SUTTON, C. Hostetter, P. J., and Becker and McCullen, JJ., concur.

OPINION

SUTTON, C.

--This is an action to recover damages for personal injuries sustained by plaintiff in a fall resulting from stepping upon the defective lid or covering of a water supply box located at the intersection of Natural Bridge Avenue and Union Avenue, in the City of St. Louis.

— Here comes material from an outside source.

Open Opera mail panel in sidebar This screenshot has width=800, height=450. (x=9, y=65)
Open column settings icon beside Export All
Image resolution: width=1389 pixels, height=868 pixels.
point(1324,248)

The petition alleges that there was, on the north side of said Natural Bridge Avenue, just east of Union Avenue, a sprinkling plug or water supply box, the lid or covering of which formed a part of the traveled portion of the sidewalk and street, and that the lid or covering thereof was broken and defective and likely to cause persons stepping or walking thereon to be injured, and that it was dangerous and not reasonably safe. It further alleges that on or about June 28, 1928, plaintiff was waiting at the aforesaid intersection for the purpose of boarding one of defendant's motorbusses as a passenger, and that one of defendant's motorbusses stopped at said intersection with the entrance thereof opposite the broken and defective water supply box, and that plaintiff in attempting to board the bus as a passenger was caused to fall and be injured, all of which directly and proximately resulted from the negligence and carelessness of defendants, in the following respects, to-wit: (1) That defendant city negligently and carelessly caused, suffered, and permitted the public sidewalk or street and the lid or covering at said place to be and remain in its aforesaid defective condition; (2) that defendant city negligently and carelessly failed to exercise ordinary care to repair said lid or covering and to make and restore it in a safe condition for use and travel; (3) that the defendant city negligently and carelessly failed to exercise ordinary care to fence or guard said unsafe or dangerous portions of said sidewalk and street so as to prevent persons from walking on said broken and defective lid or covering in using said sidewalk and street; (4) that defendants negligently and carelessly failed to warn plaintiff of the aforesaid dangerous and defective condition of said sidewalk and street and said lid or covering; (5) that the defendant bus company...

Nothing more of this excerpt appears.